そう思われる方も多いと思うので、その特徴と欠点について、少し長くなるが説明させていただきたい。

 

第一の特徴は鎖国史観である。

 

江戸時代には鎖国政策を取り、国民には外国の事情をひた隠しにしていた。そのために戦国時代についても外国の影響を一切排除して、国内的な視野だけで歴史を語っていた。

 

ところが戦国時代は世界の大航海時代にあたっていて、最初にスペインやポルトガル、次にオランダやイギリスなどが、東アジアでの交易と植民地の獲得をねらって進出してきた。

 

そうした流れの中で鉄砲伝来やフランシスコ・ザビエルの来日、南蛮(なんばん)船(せん)の入港などが起こり、戦国大名たちを刺激して天下統一へ向かわせることになった。

 

信長や秀吉の飛躍は、鉄砲の大量使用や、堺や博多などにおける南蛮貿易がなければ不可能だったのだから、戦国時代の争乱と統一は西洋諸国との出会いが引き起こしたと言っても過言ではない。

 

それを無視して国内的な視野だけで戦国時代を語るのは、アメリカの影響を無視して戦後日本を語るように空虚なことだ。

 

第二の特徴は身分差別史観である。

 

江戸時代には士農工商の身分差別制度を取り(近年異論もあるが、差別があったことは厳然たる事実である)、商人や流通業者を不当に低く評価した。幕末にいたるまで、商人は殿様に公然と会うことは許されなかったほどである。

 

そのために戦国時代を語る時も、商人や流通業者の働きをほとんど無視した。下劣な仕事と決めつけている商人や流通業者が、信長、秀吉、家康の天下取りに大活躍をしたと書くのは、いかにも都合が悪かったからである。

 

しかし戦国時代は、商業、流通の時代である。1533(天文2)年に石見銀山が開発され、良質の銀が東南アジアに輸出されるようになったために、見返りとして中国や東南アジアの製品が大量に輸入されるようになった。

 

そのために国内の商品流通が活発になり、日本は空前の高度経済成長時代を迎えた。その流れをいち早くつかみ、流通拠点を支配することで力を得てきたのが戦国大名で、トップランナーとなったのが信長である。

 

こんな時代には、商人や流通業者がもっとも活躍するのは見やすい道理である。中でも堺の納屋(なや)衆(しゅう)は今日の巨大商社に近い経済的実力を持っていたが、江戸時代の史書からはその影をうかがうこともできないのである。

 

第三の特徴は神君家康史観と儒教史観である。儒教的な人格に優れていた者が戦(いくさ)に勝ち、やがて天下を取ったのだという解釈は、物語としては大変面白い。
だがその尺度ですべての歴史を語ることは滑稽(こっけい)以外の何物でもあるまい。

江戸時代に史学の発達がおくれ、講談や軍記物のレベルに終始しているのはそのためである。

 

「おふくろの味」

 

こうした弊害は明治維新以後も改められなかったために、今日でも江戸史観で語られた戦国時代小説やドラマがまかり通っている。
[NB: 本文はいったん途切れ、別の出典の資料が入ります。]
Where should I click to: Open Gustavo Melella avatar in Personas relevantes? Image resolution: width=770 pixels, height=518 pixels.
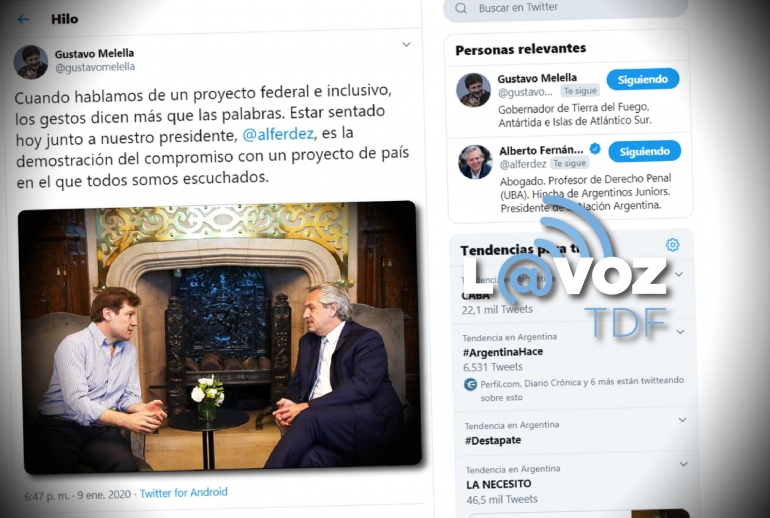pos(473,90)
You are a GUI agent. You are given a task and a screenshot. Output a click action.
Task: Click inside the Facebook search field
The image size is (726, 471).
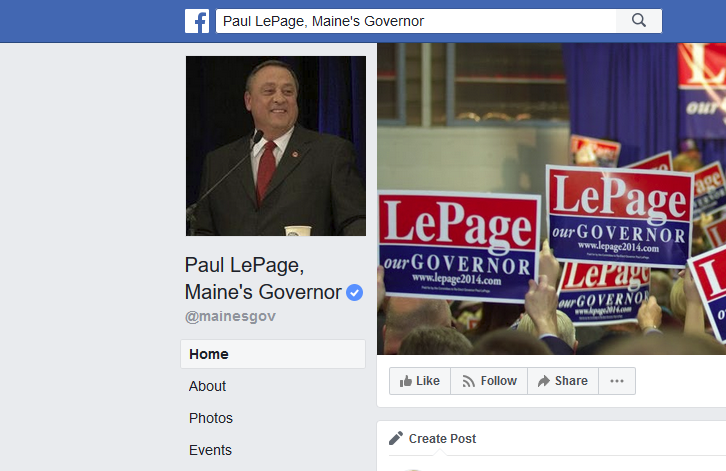[416, 21]
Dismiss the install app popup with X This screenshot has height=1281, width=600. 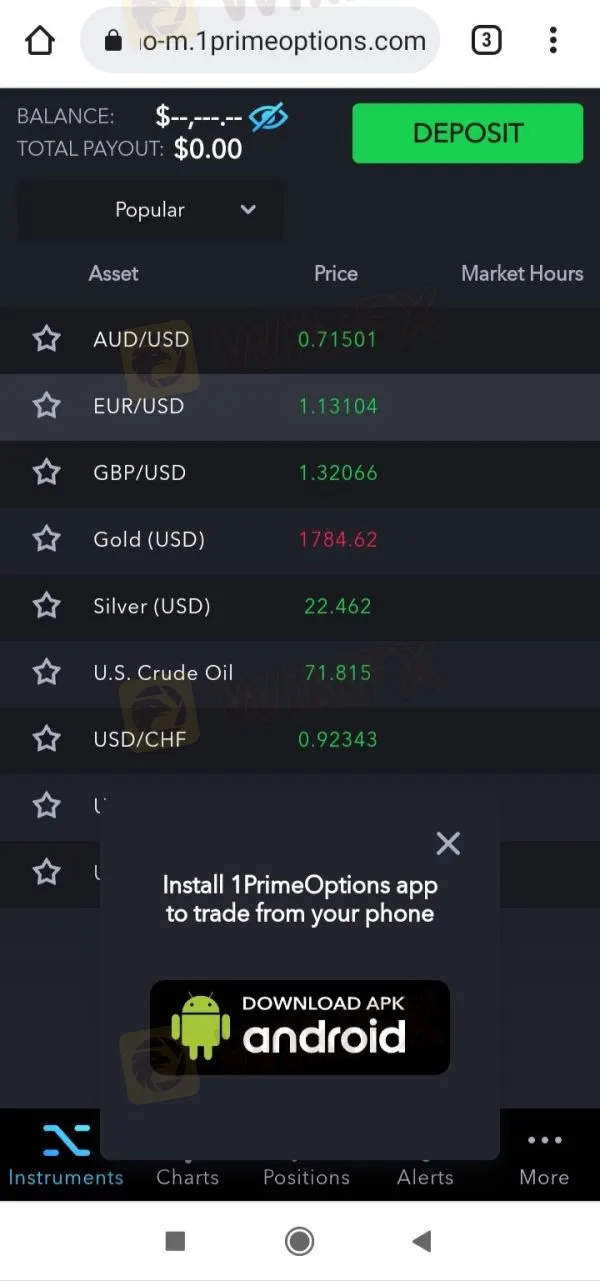pyautogui.click(x=448, y=843)
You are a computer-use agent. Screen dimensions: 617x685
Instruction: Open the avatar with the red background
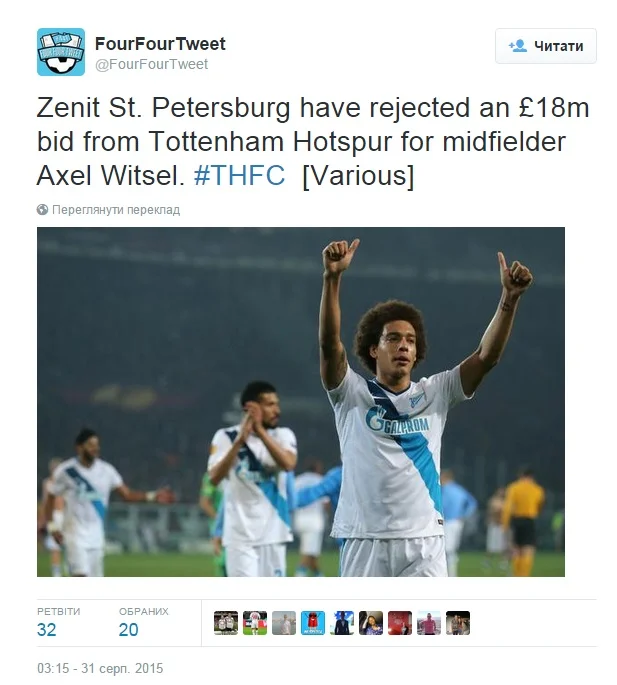tap(400, 623)
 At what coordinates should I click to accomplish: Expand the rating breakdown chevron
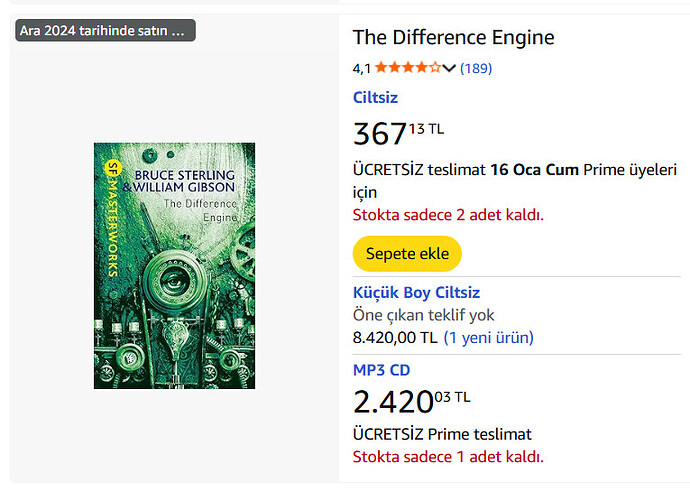pyautogui.click(x=449, y=69)
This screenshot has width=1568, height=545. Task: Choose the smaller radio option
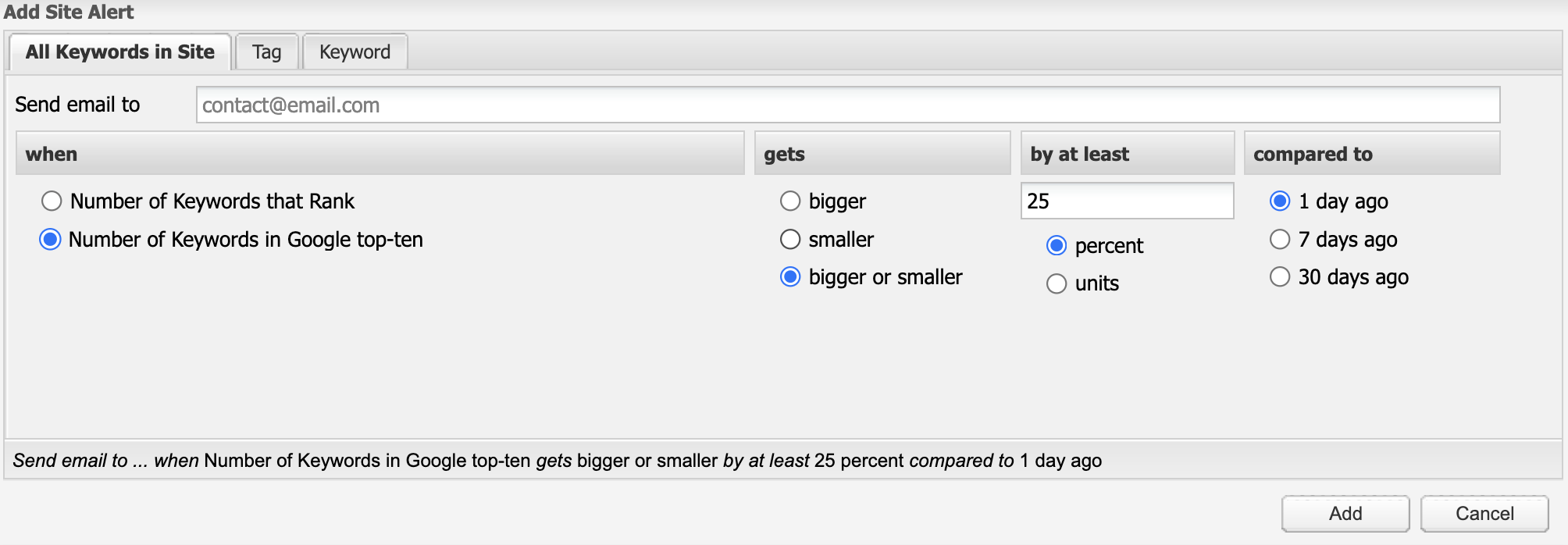[x=790, y=240]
これではいつまでたっても本当の戦国史は理解されないばかりか、日本人の史的教養と人格形成にはかり知れない害悪をもたらす。

 

私はそうした思いにかられて、新たな史観による小説を書きつづけてきた。藤堂(とうどう)高虎(たかとら)を描いた『下天を謀る』(新潮文庫)、蒲生(がもう)氏(うじ)郷(さと)を主人公にした『レオン氏郷』(PHP文庫)などがそうである。

 

ところが残念なことに、こうした挑戦は多くの読者の理解と共感を得ることはできなかった。

歴史小説の愛読者の方々は、多くの知識と知見を持っておられる。それは名だたる大家の作品を読んだり、史書を読んだりしてつちかったものだ。それゆえそれを否定されることに、本能的な嫌悪感を覚えられるのである。


「安部さん、それはおふくろの味だよ」


以前、堀場製作所(京都市)の堀場会長とお目にかかった時、そんなアドバイスをしていただいた。

幼い頃から親しんだおふくろの味は、理屈ぬきで体にしみ込んでいる。だからそれが間違っていると言われても、容易に変えることはできないという意味である。

なるほど、その通りだろう。ならば、おふくろの味はそのままにして、何か別の方法で新しい味を浸透させる方法はないだろうか。

 

考え抜いた末に思いついたのが、戦国時代の絵師を主人公にした小説を書くことだった。

信長、秀吉のような武将たちはすでにおふくろの味まみれになっていて、これが本当の姿だと言っても信用も共感もしてもらえない。

しかし絵師なら本人の作品が今も残っているので、私が小説で書いたことが正しいかどうか、その絵を見ることによって判断してもらえる。そう思ったのだった。

 

(つづく)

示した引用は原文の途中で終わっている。